Roadmap
Key Milestones¶
| Month | Milestone |
|---|---|
| 6 | Requirement Analysis (Documentation and Verification) |
| 12 | First models of neural architectures for speech processing (Oscillatory and Topology) |
| 12 | First evaluations of bio-inspired neural networks |
| 14 | Companion App / VR Testbed |
| 18 | Early demonstrator of Smart Glasses |
| 24 | Neural architecture are integrated in crossmodal speech signal processing |
| 30 | Summative evaluation of Glasses |
| 36 | Final demonstrator and project finalization |
Initial Steps¶
- Create initial literature overview
- Keep it very broad, don't dive into papers
- Existing Glasses
- Libraries and frameworks
- Cocktail Party Problem
- Initial Hypothesis and Goals for dissertation
Phase 1: Entrypoint, Glasses with SE via Beamformer¶
- Data simulation and virtual test-bed
- Research material/experimental setup
- Comparability to other papers with similar goals
- UX vs experimental flexibility (tech should be quickly adaptable)
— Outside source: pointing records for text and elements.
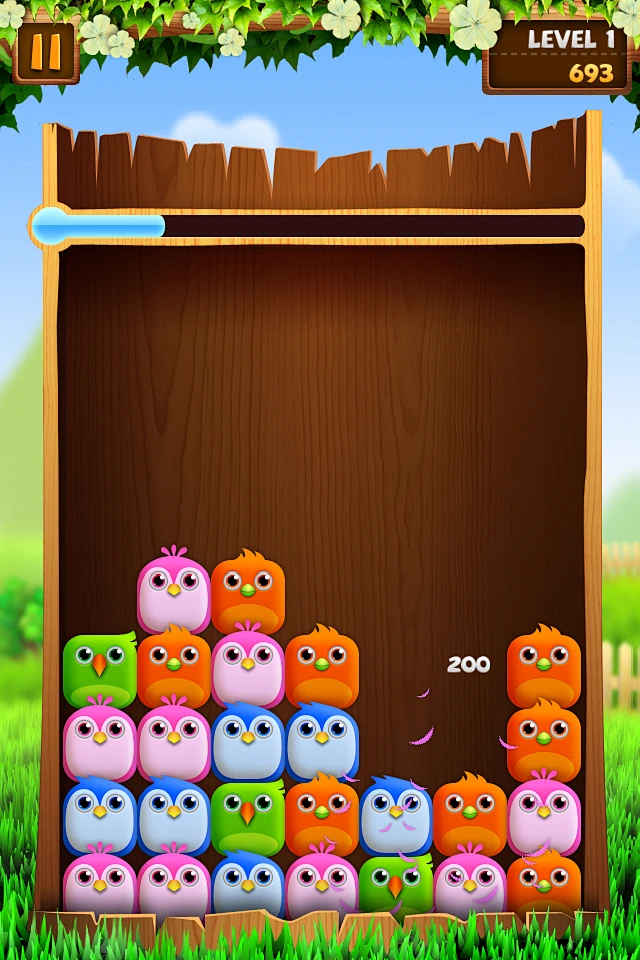The width and height of the screenshot is (640, 960).
Task: Pop the orange bird topping the rightmost column
Action: pyautogui.click(x=544, y=668)
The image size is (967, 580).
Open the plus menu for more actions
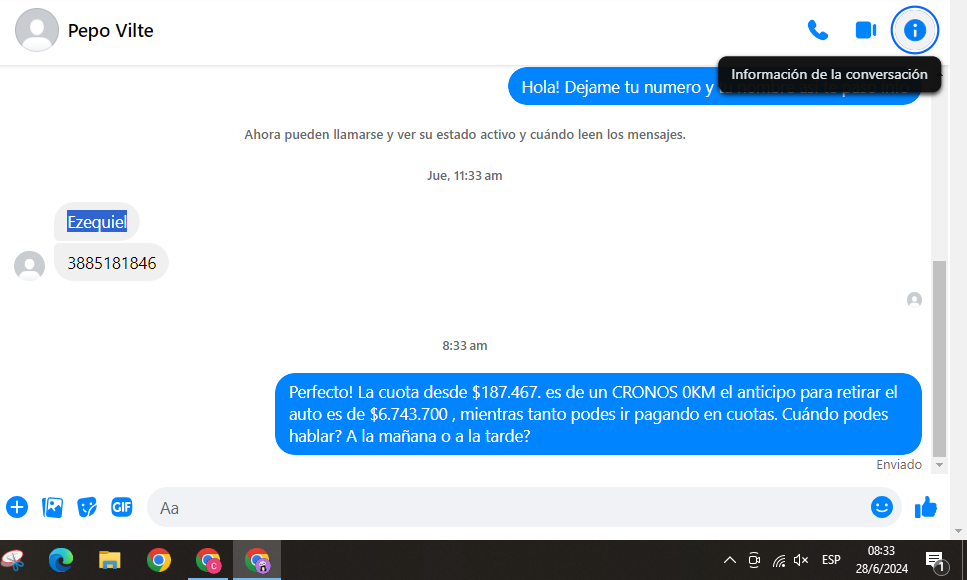(17, 507)
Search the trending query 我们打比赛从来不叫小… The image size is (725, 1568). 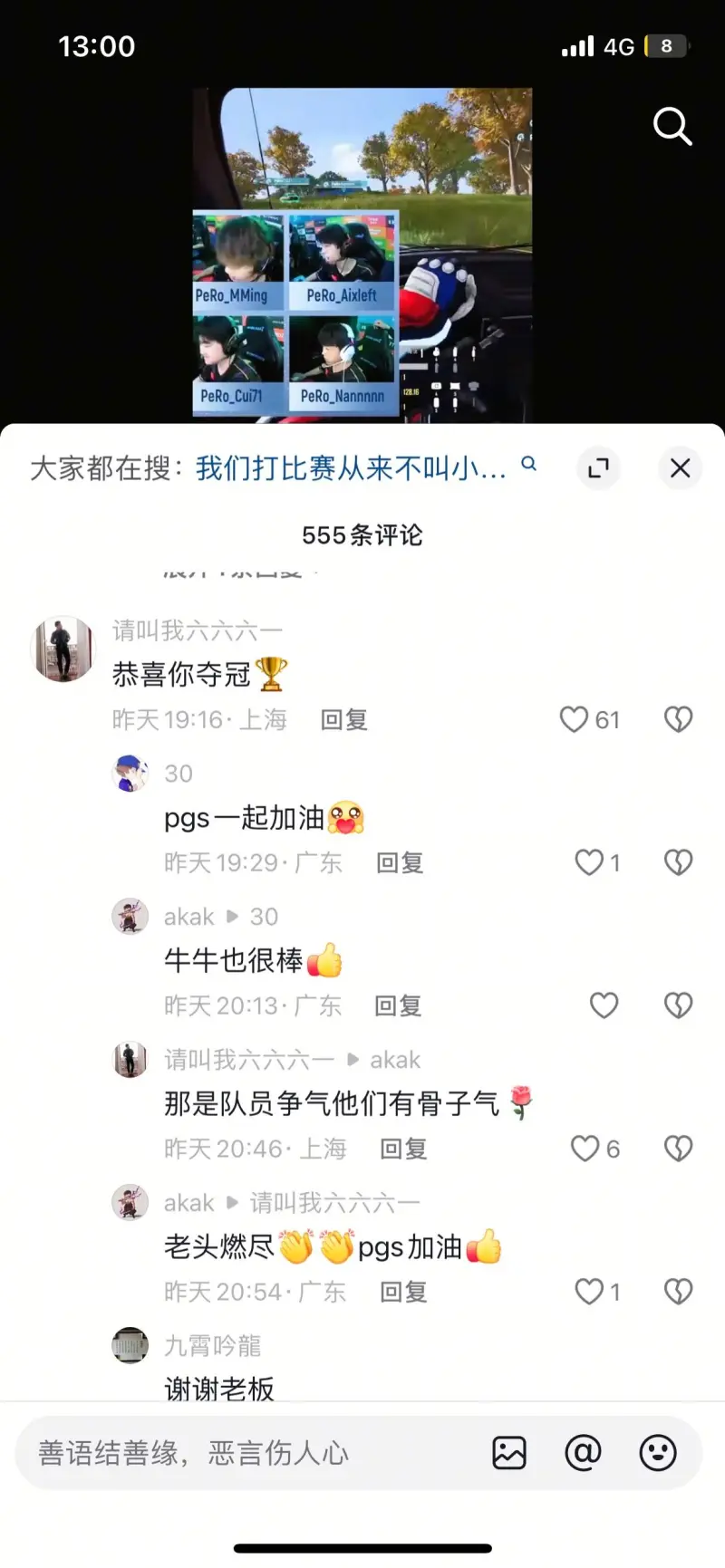coord(350,468)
- Question: Embedded/on-device vs. external computer
- How to integrate
- microphone array
- speakers (in-ear vs in-frame)
- gyroscope
- eye tracking
- cameras (RGB, infrared, depth, …?)
- Research algorithmic setup
- Delay Beamformer, MVDR Beamformer
- Wiener Filter
- What other signal input can be used?
- Step 1: Build MVP, using head direction for beamforming
- Step 2: Integrate eye tracking, using eye focus for beamforming
Phase 2: Audio-only Neural SE¶
- Progress from purely algorithmic approaches to neural SE
- Use audio + view direction for SE
- SP lab research by Kristina Tesch
- Bio-inspired approaches like LinOSS (UKE)
Phase 3: Audio-Visual Fusion SE¶
- Augment glasses with outward facing cameras
- Use audio-visual fusion techniques for SE
- Which modality in noisy environments?
- Structured Light (e.g. RGB/infrared grid)
- Time-of-Flight (lidar)
- Which models?
- Mathematical vs bio-inspired